2016 Larapinta Extreme Walk Fundraiser

From the 15th to the 26th May a team of 30 volunteers are tackling one of the most extreme trail walks in Australia, and they are doing it all for charity. A total of 27 walkers and 3 support crew, including employees from Perpetual, Telstra, IAG, Broadspectrum and NPY Women’s Council, two self-employed people and insurance brokers. Volunteers are coming from the NT, South Australia, WA, Queensland, NSW and Victoria, having trained, planned and saved they are all paying their own way to central Australia to raise funds for NPY Women’s Council.

The 27 walkers are climbing mountain ridges, clambering through numerous gorges and tackling extreme conditions on the Larapinta Extreme Trail, an epic challenge that is recommended to take 3 weeks, but these bold adventurers are attempting to complete their expedition in just 11 days!

Awaiting their arrival at the Old Telegraph Station on 26th May will be a celebration of their achievements: mental, physical, emotional, and of course fundraising! All of this work has been done to support the Ngaanyatjarra Pitjantjatjara Yankunytjatjara Women’s Council (NPYWC) and their annual Law and Culture meeting.

The event started as a result Tony Messenger’s, secondment to the NPYWC in 2013-2014. At the time he was working as Program Manager for Transformation and Change, at IAG. During his secondment he gained an understanding of the importance of the NPYWC’s Annual Law and Culture meeting and decided to create an event to raise vital funds. From the seed of a simple idea numerous volunteers hopped on-board to participate, offer their help or donate, and the response has been overwhelming.

You can see profiles of all the participants at their website, as well as make a donation at their donations page. The whole team would like to thank you for your ongoing support and invite you to follow their progress.

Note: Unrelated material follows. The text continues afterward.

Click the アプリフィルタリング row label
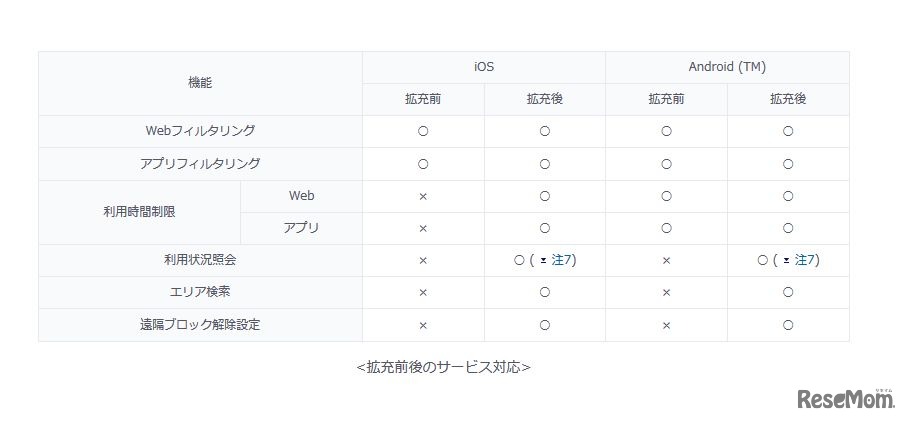coord(200,163)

The NPY Women’s Council Law and Culture meeting focuses on empowering women to speak up on matters important to them, including preserving indigenous traditions and upholding policy and law in their communities. These gatherings provide an opportunity for women from the NPY region to come together to celebrate and consolidate their traditional cultural practices and identity, often drawing between 120-150 women to their meetings.   The annual gathering contributes to these women’s ability to deal with the sometimes overwhelming pressures and difficulties of their daily lives, for example responding to serious family matters including drug and alcohol addictions of family members, domestic and other violence, or the challenge of caring for disabled or aged family members.   Women from the NPY region hold Law and Culture meetings in high regard because they are a forum where they can come together from across the NPY tri-state:

  • To exchange of traditional knowledge and ceremonial cycles;
  • To perform dances and ceremonial cycles in order to confirm the importance and power of women’s law;
  • To promote the position and status of senior Aboriginal women from the Ngaanyatjarra, Pitjantjatjara and Yankunytjatjara communities;
  • For the purpose of exposing younger women and women dispossessed of their culture to particular practices, they may gain an understanding of their heritage.

Women only Law and Culture meetings allow NPYWC members to pursue a part of life that is quite separate from that of their men, strengthen their ties with one another, their land and important sites. Ongoing feedback and internal program evaluations show consistently that members view their Law and Culture as one of the most empowering, unifying and important aspects of their lives.